--- SOURCE RECORDS Enclosed Below ---
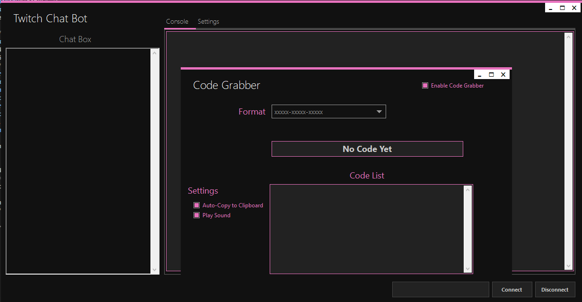Open the Settings tab

tap(208, 21)
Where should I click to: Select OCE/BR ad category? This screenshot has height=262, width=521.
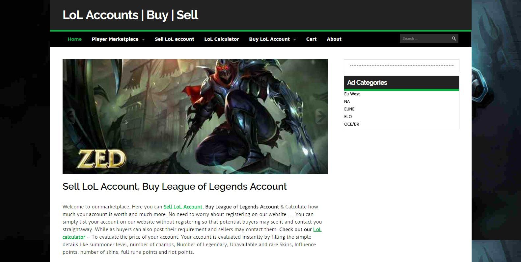[351, 124]

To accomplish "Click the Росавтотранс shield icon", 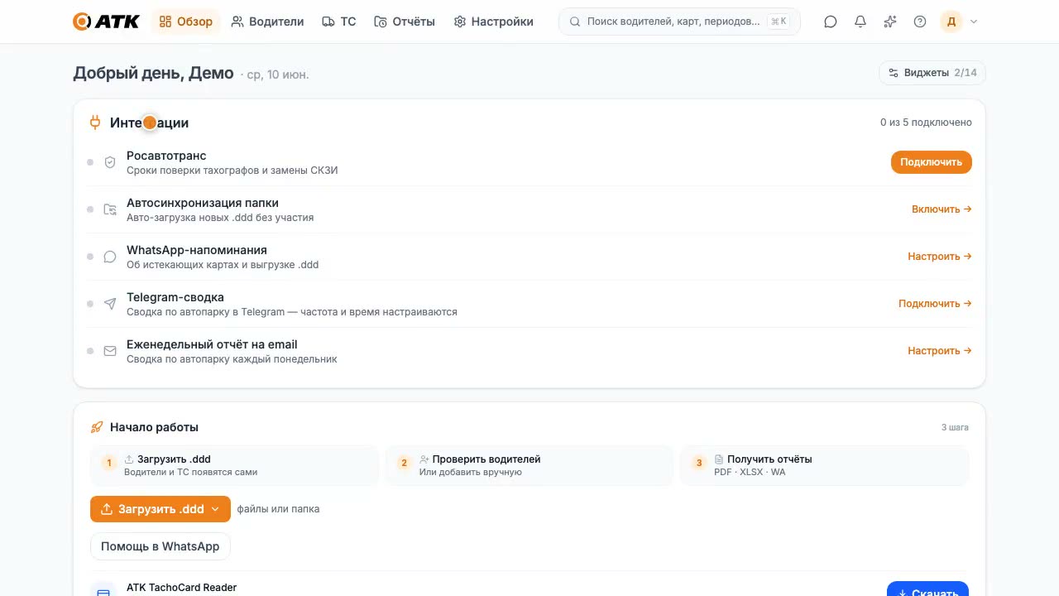I will pos(110,162).
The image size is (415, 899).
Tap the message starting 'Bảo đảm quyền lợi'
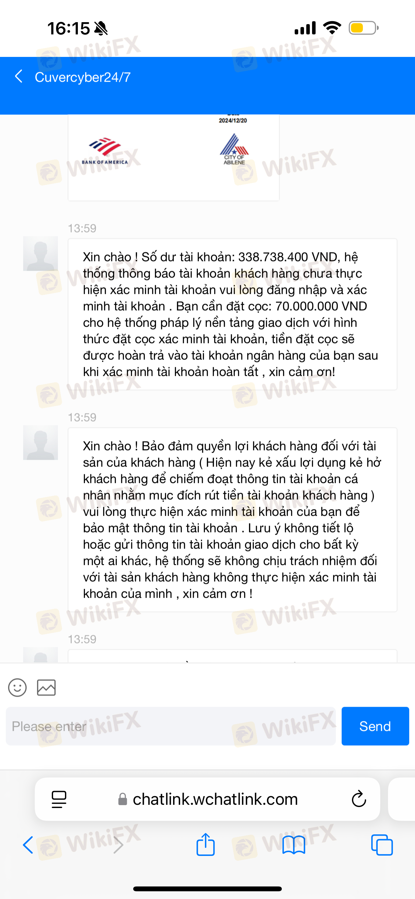pyautogui.click(x=232, y=520)
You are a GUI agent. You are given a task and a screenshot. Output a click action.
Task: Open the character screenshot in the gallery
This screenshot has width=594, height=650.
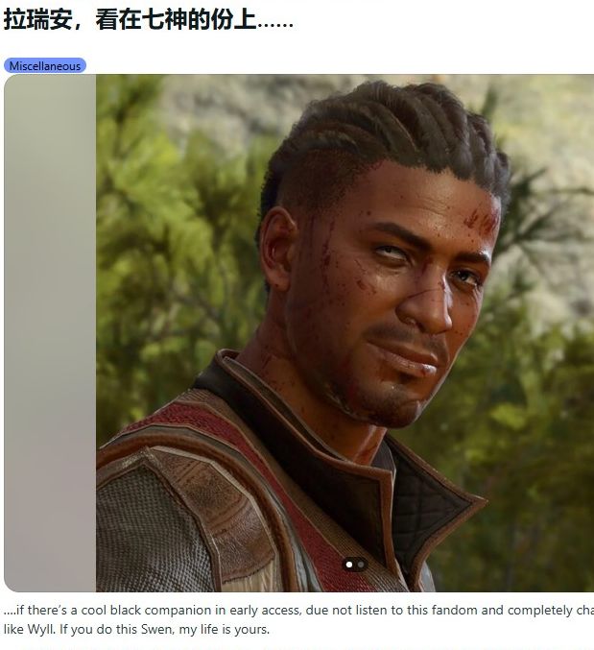(345, 333)
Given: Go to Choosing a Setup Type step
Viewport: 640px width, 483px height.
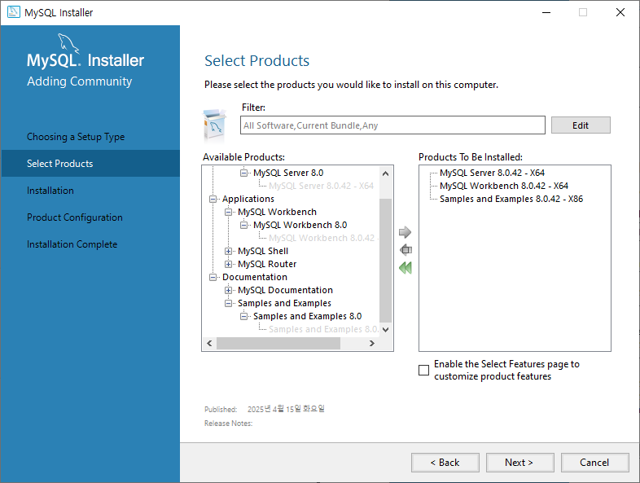Looking at the screenshot, I should 76,137.
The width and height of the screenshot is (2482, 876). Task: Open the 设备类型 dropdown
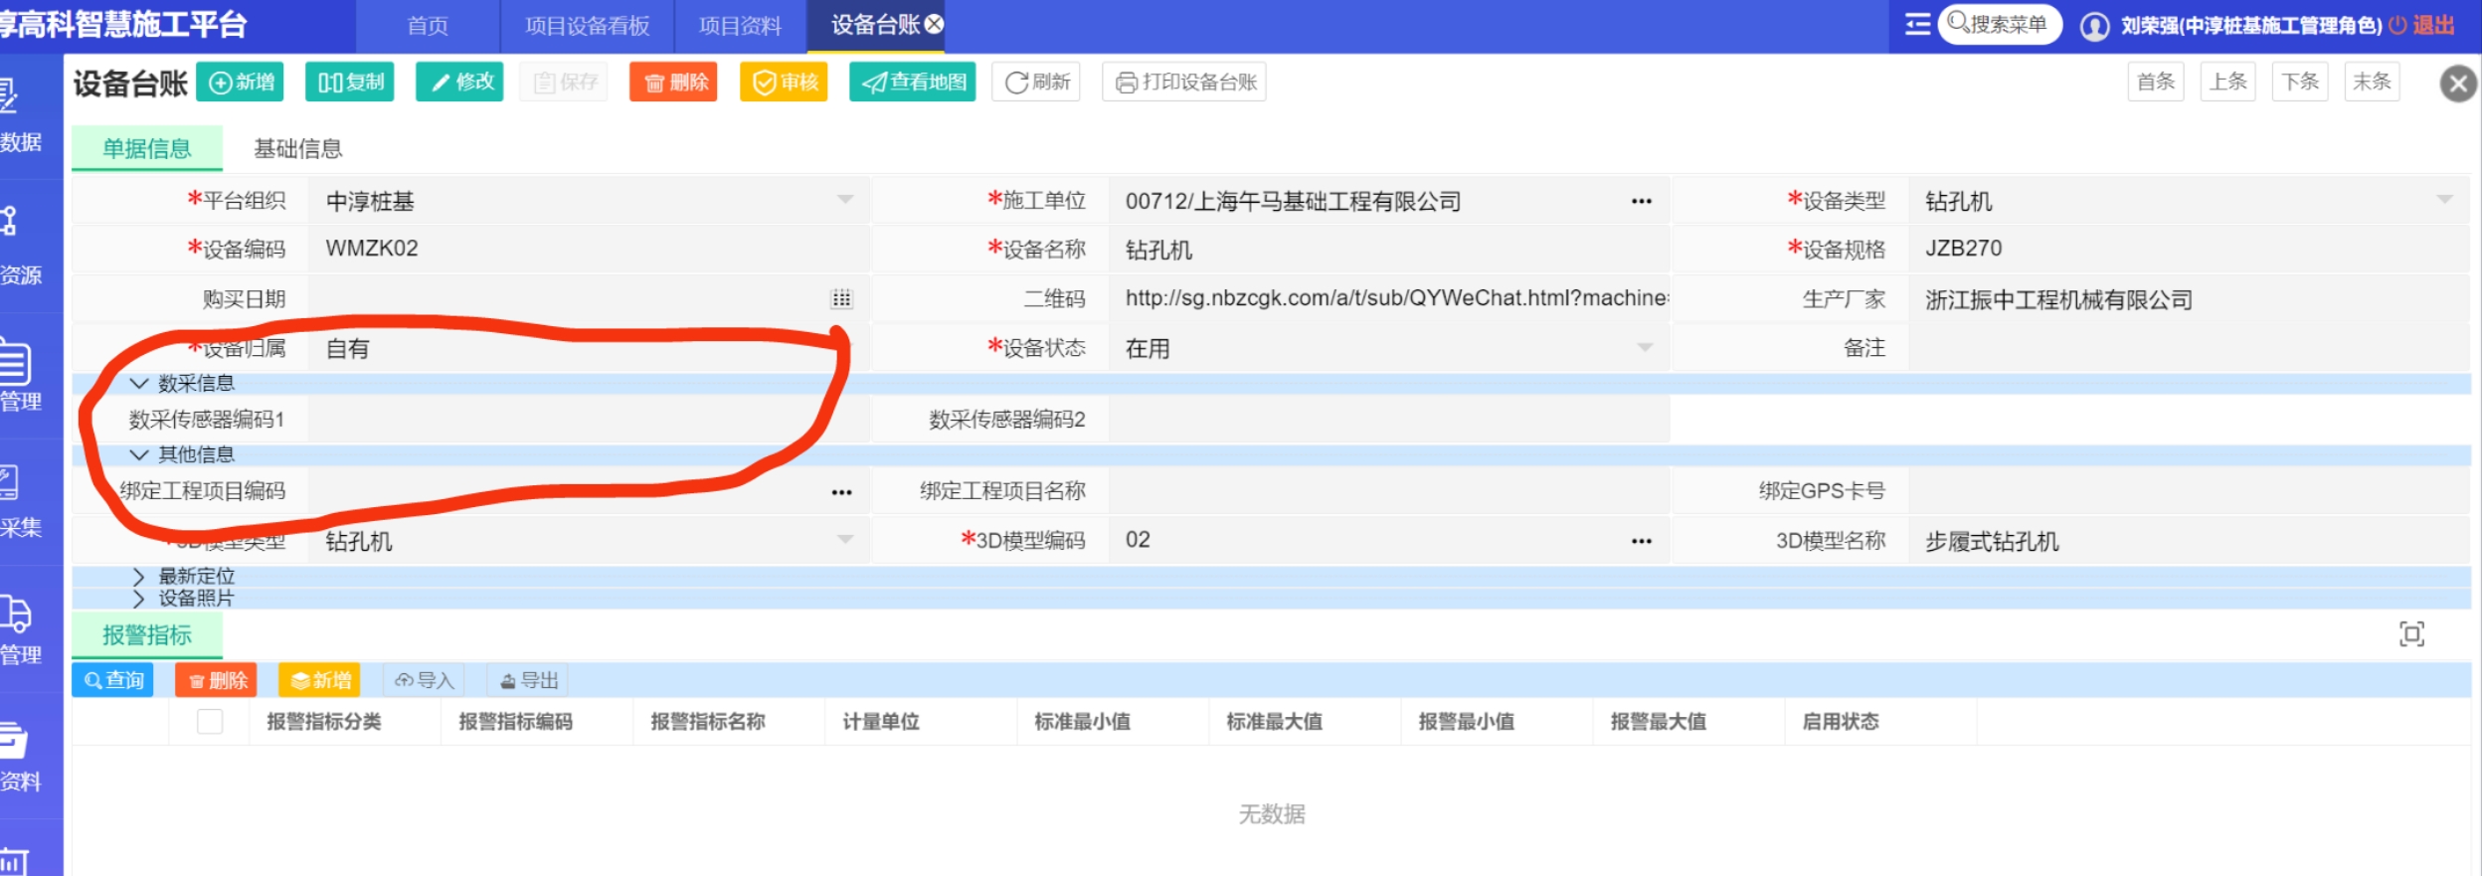coord(2444,201)
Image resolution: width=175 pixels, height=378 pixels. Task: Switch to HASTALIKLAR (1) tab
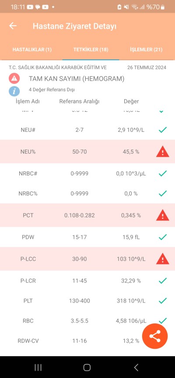click(x=32, y=50)
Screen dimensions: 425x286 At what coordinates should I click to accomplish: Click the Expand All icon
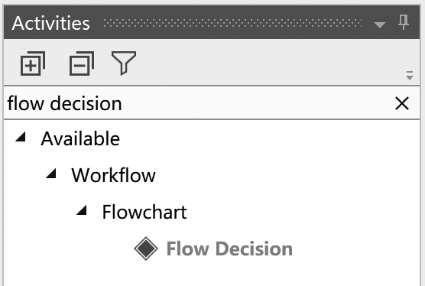pyautogui.click(x=33, y=63)
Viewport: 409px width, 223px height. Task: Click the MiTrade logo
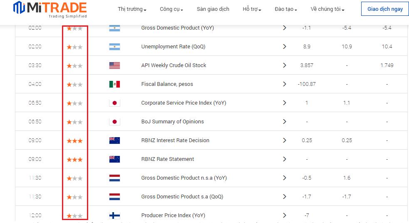coord(50,10)
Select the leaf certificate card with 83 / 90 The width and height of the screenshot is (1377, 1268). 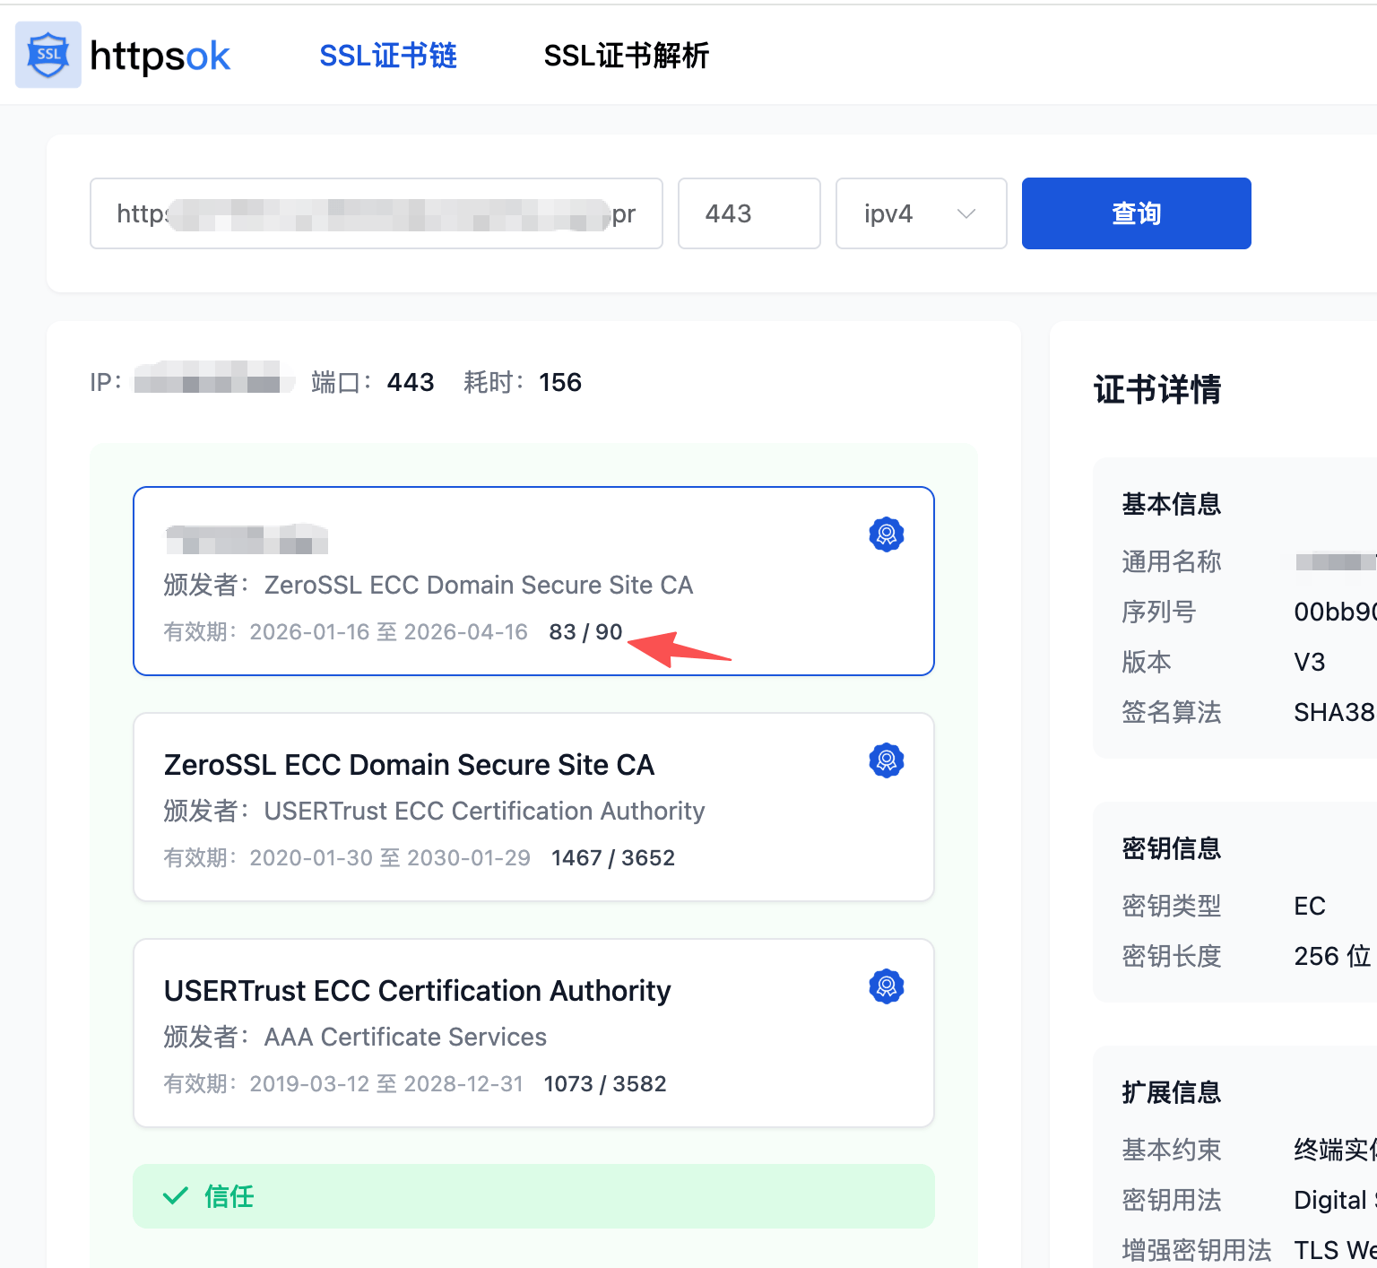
--- End of Enclosed SOURCE RECORDS ---
Find the line with "Screen dimensions: 425x286". Reproduce it and every line after it through the last line above exactly, leaving out the pictures.

* _RESPONSE FOR THIS EXERCISE_:
Screen dimensions: 425x286 At what coordinates should I click to accomplish: Click the Expand All icon
pyautogui.click(x=33, y=63)
Viewport: 409px width, 223px height. Task: Click the MiTrade logo
coord(50,10)
Select the leaf certificate card with 83 / 90 The width and height of the screenshot is (1377, 1268). 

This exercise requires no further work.